[START SOURCE EXCERPT]
What is a qualified charitable distribution (QCD)?

A QCD is a distribution from an IRA that goes directly to a qualifying charity and is not included in the taxable income of the IRA owner. A QCD cannot be made from an employer plan. A QCD can be up to $100,000 a year, per individual.

QCDs can be overwhelming, but with these 5 easy steps, you can become more knowledgeable and act with more confidence when dealing with your finances.

1. Either an IRA owner or a beneficiary can do a QCD. The individual must be at least age 70½ at the time of the transaction. Reaching age 70½ later in the year is not enough. Both spouses can do a QCD when each spouse does the QCD from their own IRA.

2. A QCD can be made from an IRA, an inactive SEP or SIMPLE IRA, or a Roth IRA. Only pretax amounts can be used for a QCD, which makes the use of Roth funds very unlikely. The QCD must be a direct transfer to a qualifying charity. A check payable to the charity but sent to the IRA owner will qualify as a QCD, as will a check written from a “checkbook IRA” to a qualifying charity. If an IRA owner receives a check payable to him from his IRA and then later gives those funds to charity, that is not considered a QCD.
[END SOURCE EXCERPT]
[START ENTRIES SHOWN]
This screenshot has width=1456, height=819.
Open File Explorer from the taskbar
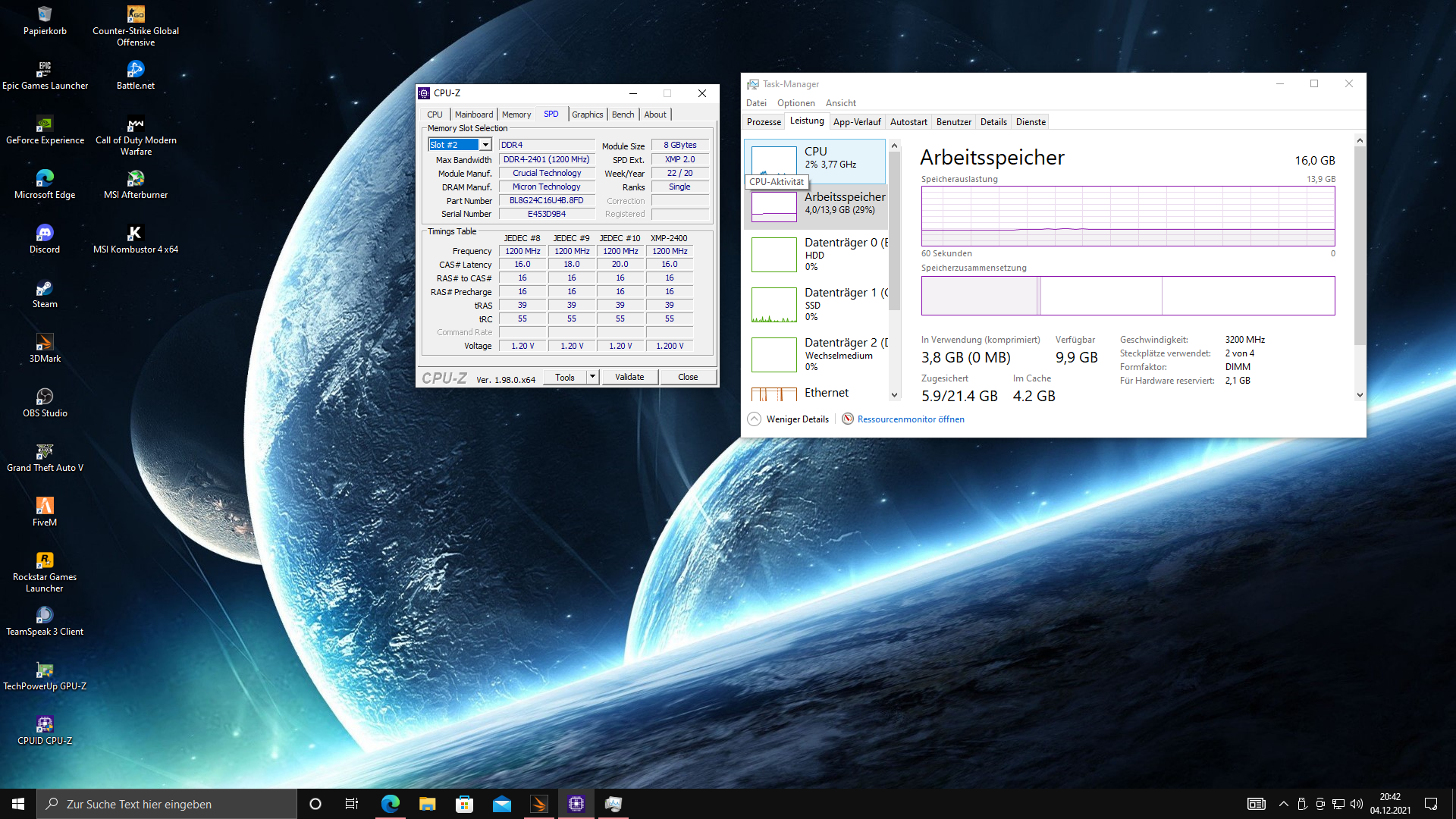tap(427, 804)
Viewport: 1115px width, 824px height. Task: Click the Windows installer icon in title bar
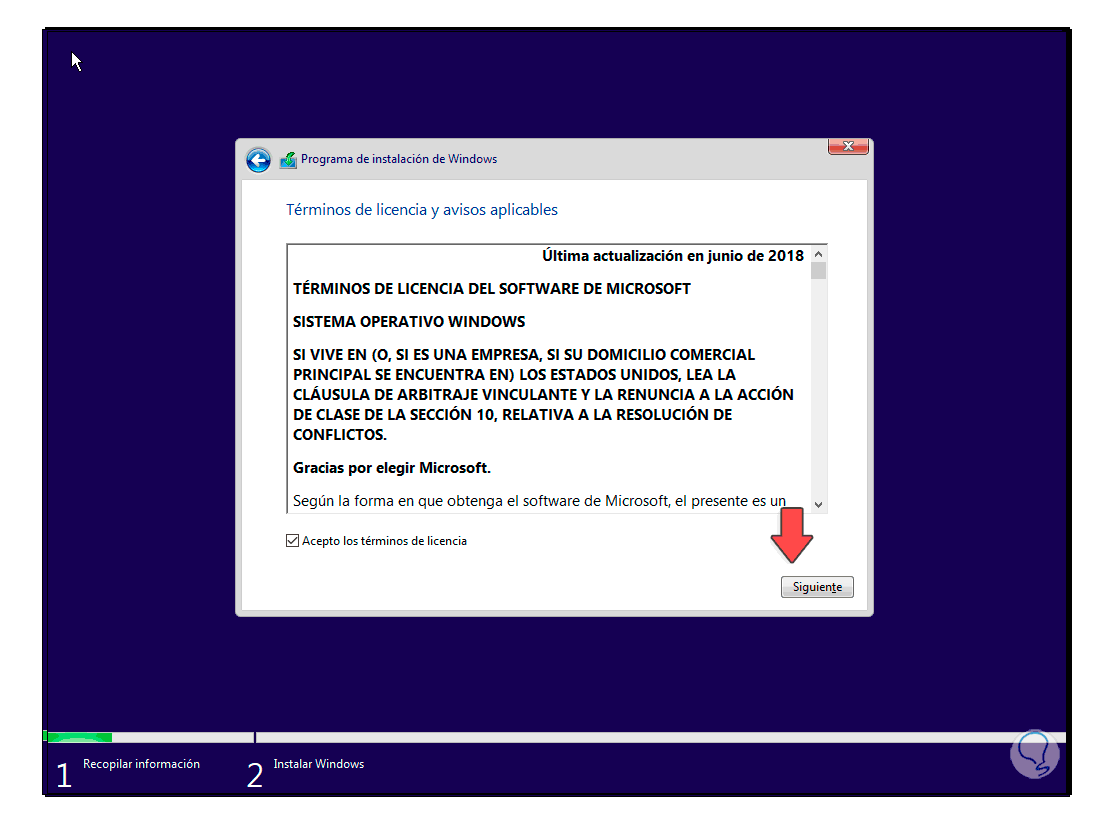pos(287,159)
[END ENTRIES SHOWN]
§ **WHAT IS BEING ASKED**
Continue the piece on qualified charitable distributions, picking up after its second numbered step.

§ **TASK OUTPUT**
3. A charity must be a qualifying charity. It cannot be a donor-advised fund or a private foundation. A gift to a charitable gift annuity will also not qualify. A QCD to a charity where the IRA owner has an outstanding pledge will qualify and will not create a prohibited transaction. The QCD must satisfy all charitable deduction rules. If a distribution to a charity is more than $100,000, the amount over $100,000 is taxable to the IRA owner and is deductible on the owner’s income tax return. The excess amount cannot be carried over to a future tax year.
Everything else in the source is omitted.